WORK REQUEST:
Check each line of the data below for the string "toolbar", then report how many lines have it and nothing else.

RECORDS PROVIDED:
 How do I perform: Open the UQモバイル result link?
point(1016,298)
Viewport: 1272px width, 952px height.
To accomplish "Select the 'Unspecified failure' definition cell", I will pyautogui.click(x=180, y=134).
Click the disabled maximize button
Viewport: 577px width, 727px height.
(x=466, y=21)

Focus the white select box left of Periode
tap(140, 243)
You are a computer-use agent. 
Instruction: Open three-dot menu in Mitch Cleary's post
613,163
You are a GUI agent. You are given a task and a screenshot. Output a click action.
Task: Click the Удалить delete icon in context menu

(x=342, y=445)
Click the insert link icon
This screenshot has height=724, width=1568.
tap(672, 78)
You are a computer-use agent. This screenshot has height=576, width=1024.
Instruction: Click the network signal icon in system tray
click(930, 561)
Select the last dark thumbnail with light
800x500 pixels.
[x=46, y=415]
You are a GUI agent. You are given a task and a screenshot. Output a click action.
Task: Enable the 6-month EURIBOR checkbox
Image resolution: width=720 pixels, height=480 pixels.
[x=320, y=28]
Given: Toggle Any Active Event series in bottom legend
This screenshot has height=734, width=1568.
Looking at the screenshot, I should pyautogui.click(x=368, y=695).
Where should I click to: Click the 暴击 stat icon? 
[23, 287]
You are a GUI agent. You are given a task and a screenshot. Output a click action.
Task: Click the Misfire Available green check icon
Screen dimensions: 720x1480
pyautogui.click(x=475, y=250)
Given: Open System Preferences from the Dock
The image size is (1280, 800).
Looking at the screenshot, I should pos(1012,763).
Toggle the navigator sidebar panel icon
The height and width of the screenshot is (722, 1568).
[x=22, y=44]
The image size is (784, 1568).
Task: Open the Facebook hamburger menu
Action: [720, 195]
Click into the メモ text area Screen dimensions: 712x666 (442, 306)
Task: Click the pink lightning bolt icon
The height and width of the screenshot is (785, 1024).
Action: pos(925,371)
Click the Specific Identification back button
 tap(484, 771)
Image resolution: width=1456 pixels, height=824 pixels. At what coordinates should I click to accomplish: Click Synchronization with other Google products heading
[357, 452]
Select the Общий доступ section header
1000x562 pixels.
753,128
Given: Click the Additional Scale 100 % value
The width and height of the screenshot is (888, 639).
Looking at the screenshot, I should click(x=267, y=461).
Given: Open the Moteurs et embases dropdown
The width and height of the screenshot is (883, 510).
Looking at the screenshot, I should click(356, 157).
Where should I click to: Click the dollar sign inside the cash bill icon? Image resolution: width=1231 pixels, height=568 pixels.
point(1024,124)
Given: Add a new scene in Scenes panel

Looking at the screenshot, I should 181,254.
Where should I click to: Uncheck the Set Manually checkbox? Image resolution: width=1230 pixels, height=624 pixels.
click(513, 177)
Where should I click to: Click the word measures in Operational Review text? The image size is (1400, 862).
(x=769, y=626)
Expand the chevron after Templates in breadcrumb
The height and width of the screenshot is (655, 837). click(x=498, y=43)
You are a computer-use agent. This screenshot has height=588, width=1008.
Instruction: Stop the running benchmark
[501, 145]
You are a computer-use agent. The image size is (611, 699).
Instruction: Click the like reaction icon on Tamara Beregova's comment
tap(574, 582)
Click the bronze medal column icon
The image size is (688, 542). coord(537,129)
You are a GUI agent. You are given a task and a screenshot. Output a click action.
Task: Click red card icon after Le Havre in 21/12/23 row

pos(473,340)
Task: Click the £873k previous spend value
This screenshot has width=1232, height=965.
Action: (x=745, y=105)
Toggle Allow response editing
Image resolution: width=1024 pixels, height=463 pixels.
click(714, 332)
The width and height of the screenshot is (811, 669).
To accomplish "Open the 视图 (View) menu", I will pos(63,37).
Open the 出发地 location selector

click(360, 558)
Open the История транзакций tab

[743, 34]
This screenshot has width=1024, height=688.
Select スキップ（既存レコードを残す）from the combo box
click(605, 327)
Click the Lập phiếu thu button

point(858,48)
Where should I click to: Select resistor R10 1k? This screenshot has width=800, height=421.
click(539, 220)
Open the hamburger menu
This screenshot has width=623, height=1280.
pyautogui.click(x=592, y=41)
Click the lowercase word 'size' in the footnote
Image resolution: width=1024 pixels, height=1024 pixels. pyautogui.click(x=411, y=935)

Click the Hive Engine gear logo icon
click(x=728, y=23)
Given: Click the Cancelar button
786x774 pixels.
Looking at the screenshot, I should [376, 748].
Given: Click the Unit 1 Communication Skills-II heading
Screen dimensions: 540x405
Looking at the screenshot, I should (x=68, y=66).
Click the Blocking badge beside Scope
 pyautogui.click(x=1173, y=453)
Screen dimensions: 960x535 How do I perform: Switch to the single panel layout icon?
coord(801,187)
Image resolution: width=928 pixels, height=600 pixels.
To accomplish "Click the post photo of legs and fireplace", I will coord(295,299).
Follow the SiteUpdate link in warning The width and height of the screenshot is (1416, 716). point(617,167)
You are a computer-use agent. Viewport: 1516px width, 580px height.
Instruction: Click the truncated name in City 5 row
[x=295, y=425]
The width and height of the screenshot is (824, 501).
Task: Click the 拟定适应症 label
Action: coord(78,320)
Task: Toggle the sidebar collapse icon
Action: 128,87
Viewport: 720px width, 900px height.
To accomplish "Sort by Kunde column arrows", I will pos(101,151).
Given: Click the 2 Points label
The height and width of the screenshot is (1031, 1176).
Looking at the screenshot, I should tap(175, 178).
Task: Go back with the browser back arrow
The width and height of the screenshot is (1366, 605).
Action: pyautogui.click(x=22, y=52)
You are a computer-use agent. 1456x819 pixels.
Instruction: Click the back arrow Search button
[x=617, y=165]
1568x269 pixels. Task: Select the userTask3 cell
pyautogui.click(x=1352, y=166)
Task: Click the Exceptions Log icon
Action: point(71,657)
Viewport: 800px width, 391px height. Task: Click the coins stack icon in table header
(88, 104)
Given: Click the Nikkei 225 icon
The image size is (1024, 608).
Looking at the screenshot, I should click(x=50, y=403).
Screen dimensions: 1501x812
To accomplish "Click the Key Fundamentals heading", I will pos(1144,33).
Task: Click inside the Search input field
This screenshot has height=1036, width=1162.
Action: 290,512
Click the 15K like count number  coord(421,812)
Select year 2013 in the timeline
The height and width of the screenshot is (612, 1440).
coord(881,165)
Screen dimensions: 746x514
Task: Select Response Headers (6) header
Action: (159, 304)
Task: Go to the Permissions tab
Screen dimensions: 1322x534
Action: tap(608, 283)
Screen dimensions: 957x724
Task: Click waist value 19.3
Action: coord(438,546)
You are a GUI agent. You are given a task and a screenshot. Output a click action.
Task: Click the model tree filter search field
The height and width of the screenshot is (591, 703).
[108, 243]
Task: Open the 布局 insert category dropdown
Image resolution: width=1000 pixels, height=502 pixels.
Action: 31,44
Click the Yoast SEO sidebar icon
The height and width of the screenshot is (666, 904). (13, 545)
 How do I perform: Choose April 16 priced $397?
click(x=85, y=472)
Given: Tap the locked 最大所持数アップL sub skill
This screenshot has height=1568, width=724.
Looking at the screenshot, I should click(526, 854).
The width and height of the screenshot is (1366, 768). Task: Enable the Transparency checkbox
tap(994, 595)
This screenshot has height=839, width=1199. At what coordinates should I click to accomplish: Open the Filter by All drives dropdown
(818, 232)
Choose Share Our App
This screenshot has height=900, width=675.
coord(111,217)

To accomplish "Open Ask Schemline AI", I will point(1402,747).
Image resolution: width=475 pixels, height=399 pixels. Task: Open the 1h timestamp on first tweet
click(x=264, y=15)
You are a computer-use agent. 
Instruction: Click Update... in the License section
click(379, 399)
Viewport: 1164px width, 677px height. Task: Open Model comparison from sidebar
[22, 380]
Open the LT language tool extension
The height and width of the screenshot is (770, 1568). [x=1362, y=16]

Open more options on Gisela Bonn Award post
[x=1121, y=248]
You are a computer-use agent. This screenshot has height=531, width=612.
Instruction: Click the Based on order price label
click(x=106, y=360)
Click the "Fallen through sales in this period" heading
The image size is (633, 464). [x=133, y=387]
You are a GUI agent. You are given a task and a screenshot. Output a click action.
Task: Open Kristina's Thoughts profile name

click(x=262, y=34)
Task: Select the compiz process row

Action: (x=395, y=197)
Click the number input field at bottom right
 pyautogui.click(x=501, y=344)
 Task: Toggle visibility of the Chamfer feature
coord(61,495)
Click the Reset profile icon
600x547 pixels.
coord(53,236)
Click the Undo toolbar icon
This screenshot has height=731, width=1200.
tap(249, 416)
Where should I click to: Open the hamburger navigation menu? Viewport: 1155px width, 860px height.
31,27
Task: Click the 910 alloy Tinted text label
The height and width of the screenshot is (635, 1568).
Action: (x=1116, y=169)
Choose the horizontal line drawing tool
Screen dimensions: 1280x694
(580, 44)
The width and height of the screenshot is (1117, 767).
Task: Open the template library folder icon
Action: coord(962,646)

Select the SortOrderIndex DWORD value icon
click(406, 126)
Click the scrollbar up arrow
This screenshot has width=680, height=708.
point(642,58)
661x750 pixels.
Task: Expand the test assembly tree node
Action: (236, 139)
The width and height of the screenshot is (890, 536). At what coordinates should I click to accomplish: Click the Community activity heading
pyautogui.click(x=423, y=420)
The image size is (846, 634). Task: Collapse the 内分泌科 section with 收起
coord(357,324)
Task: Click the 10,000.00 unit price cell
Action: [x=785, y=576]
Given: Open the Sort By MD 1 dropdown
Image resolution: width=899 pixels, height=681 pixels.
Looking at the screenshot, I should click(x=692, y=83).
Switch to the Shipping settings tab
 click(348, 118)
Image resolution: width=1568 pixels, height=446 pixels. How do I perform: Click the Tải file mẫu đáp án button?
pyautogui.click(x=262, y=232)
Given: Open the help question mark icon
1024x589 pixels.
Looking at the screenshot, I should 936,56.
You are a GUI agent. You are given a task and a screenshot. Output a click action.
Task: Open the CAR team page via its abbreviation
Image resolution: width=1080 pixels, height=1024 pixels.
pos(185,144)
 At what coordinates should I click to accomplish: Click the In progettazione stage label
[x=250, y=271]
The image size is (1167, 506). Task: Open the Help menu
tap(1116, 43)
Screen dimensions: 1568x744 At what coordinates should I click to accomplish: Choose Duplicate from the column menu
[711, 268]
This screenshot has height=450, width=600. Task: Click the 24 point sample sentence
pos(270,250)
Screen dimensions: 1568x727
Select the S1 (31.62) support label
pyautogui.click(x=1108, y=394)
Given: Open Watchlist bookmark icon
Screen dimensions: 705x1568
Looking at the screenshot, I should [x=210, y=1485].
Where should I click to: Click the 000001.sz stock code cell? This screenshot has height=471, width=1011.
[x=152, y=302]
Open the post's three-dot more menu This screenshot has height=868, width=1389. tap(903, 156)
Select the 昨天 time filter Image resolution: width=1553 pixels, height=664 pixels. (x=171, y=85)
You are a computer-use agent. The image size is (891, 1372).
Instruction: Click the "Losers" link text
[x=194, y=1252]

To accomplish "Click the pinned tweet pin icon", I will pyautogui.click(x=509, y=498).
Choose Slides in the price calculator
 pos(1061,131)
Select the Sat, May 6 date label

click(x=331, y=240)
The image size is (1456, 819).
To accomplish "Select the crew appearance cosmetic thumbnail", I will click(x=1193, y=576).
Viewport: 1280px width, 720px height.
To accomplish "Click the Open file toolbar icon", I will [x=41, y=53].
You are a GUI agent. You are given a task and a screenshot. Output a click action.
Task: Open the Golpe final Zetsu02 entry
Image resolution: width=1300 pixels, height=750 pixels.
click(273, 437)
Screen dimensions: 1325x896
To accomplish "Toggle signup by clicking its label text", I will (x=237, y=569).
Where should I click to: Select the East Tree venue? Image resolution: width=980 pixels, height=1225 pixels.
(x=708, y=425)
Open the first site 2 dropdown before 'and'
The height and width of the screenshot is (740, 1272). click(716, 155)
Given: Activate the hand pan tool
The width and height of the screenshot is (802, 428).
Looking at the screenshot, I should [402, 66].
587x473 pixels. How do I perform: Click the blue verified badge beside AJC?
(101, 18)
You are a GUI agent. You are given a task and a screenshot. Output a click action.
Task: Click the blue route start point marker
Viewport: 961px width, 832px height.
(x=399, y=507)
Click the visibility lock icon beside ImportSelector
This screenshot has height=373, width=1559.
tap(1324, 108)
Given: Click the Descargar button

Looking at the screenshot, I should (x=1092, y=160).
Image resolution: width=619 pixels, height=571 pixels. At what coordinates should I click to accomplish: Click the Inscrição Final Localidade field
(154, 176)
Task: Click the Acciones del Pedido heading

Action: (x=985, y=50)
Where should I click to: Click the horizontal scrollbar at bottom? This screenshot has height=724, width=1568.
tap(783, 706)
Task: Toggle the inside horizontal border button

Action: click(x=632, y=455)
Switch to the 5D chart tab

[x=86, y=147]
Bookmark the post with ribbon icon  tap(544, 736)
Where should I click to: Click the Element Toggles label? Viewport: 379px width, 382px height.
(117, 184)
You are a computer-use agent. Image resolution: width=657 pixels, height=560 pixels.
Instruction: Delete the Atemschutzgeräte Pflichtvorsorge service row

FINAL ANSWER:
2